Continue the R tutorial on building a graph diagram from the nycflights13 flight data, starting right after its final comment line.

- Document text
######
An Example with Data from the nycflights13 Package

Now, yet another example. This time with an external dataset. Let's use the nycflights13 package to prepare some data frames and then create a graph diagram:

# Get the 'nycflights13' package if not already installed
# install.packages('nycflights13')
 
# Get the 'lubridate' package if not already installed
# install.packages('lubridate')
 
# Get the latest build of the 'DiagrammeR' package from GitHub
devtools::install_github('rich-iannone/DiagrammeR')
 
library("nycflights13")
library("lubridate")
library("DiagrammeR")
library("pipeR")
 
# Choose a day from 2013 for NYC flight data
# (You can choose any Julian day, it's interesting to see results for different days)
day_of_year <- 10 

# Get a data frame of complete cases (e.g., flights have departure and arrival times)
nycflights13 <-
  nycflights13::flights[which(complete.cases(nycflights13::flights) == TRUE), ]

# Generate a POSIXct vector of dates using the 'ISOdatetime' function
# Columns 1, 2, and 3 are year, month, and day columns
# Column 4 is a 4-digit combination of hours (00-23) and minutes (00-59)
date_time <-
  data.frame("date_time" =
               ISOdatetime(year = nycflights13[,1],
                           month = nycflights13[,2],
                           day = nycflights13[,3],
                           hour = gsub("[0-9][0-9]$", "", nycflights13[,4]),
                           min = gsub(".*([0-9][0-9])$", "\\1", nycflights13[,4]),
                           sec = 0, tz = "GMT"))

# Add the POSIXct vector 'date_time' to the 'nycflights13' data frame
nycflights13 <- cbind(date_time, nycflights13)

# Select flights only from the specified day of the year 2013
nycflights13_day <-
  subset(nycflights13,
         date_time >= ymd('2013-01-01', tz = "GMT") + days(day_of_year - 1) &
           date_time < ymd('2013-01-01', tz = "GMT") + days(day_of_year))

# Create the 'nodes' data frame where at least one column is named "nodes" or "node_id"
######
- Information supplied

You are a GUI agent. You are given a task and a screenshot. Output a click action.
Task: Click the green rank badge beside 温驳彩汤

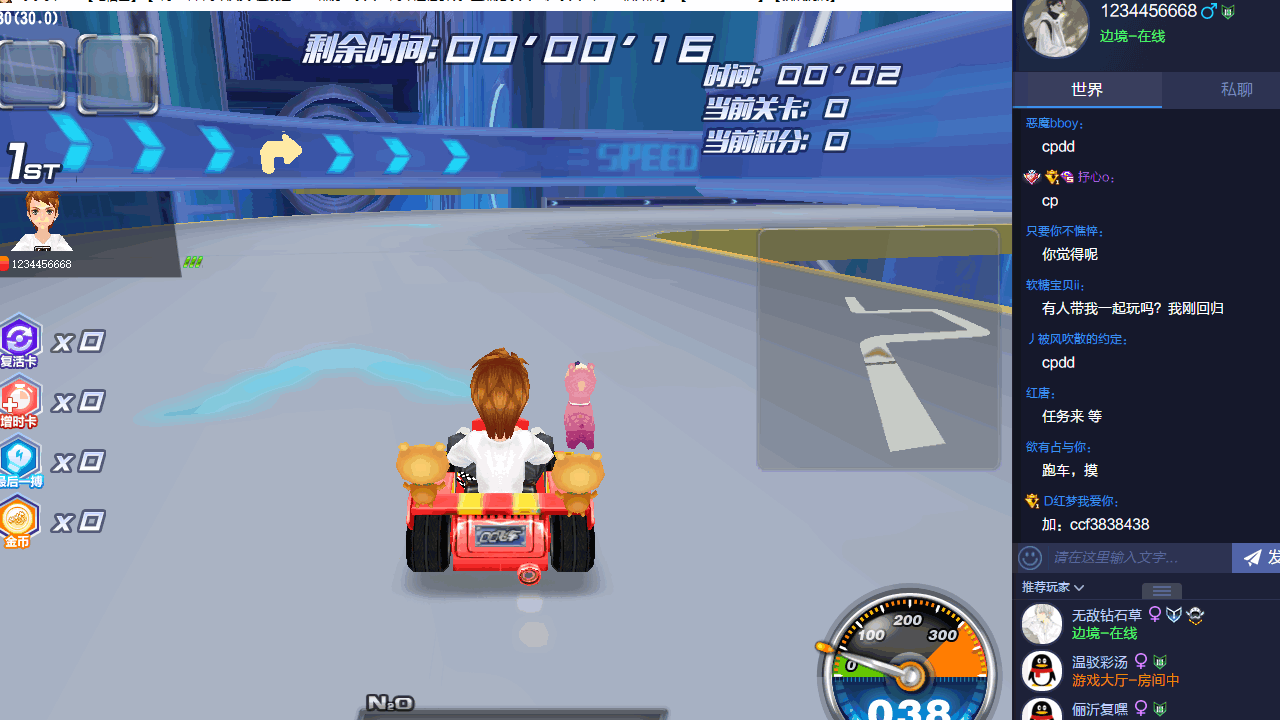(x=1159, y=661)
######
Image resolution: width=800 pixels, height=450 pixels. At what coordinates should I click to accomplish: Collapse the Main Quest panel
######
- Answer for this exercise
# Column 12 is the 3-letter code for the airport departing from
# Column 13 is for the airport arriving to
# (Option: change df to 'nycflights13_day' and only airports used for the day will be included)
nodes_df <- create_nodes(nodes = unique(c(nycflights13[,12],
                                    nycflights13[,13])),
                         label = FALSE)

# The 'edges' data frame must have columns named 'edge_from' and 'edge_to'
# The color attribute is determined with an 'ifelse' statement, where
# column 8 is the minutes early (negative values) or minutes late (positive values)
# for the flight arrival
edges_df <- create_edges(edge_from = nycflights13_day[,12],
                         edge_to = nycflights13_day[,13],
                         color = ifelse(nycflights13_day[,8] < 0,
                                    "green", "red"))

# Set the graph diagram's default attributes for...

# ...nodes
node_attrs <- c("style = filled", "fillcolor = lightblue",
                "color = gray", "shape = circle", "fontname = Helvetica",
                "width = 1")

# ...edges
edge_attrs <- c("arrowhead = dot")

# ...and the graph itself
graph_attrs <- c("layout = circo",
                 "overlap = false",
                 "fixedsize = true",
                 "ranksep = 3",
                 "outputorder = edgesfirst")

# Generate the graph diagram in the RStudio Viewer.
# The green lines show flights that weren't late (red indicates late arrivals)
# This graph is for a single day of flights, airports that are unconnected on a
# given day may be destinations on another day
graphviz_graph(nodes_df = nodes_df, edges_df = edges_df,
               graph_attrs = graph_attrs, node_attrs = node_attrs,
               edge_attrs = edge_attrs, directed = TRUE) %>>%
  graphviz_render(width = 1200, height = 800)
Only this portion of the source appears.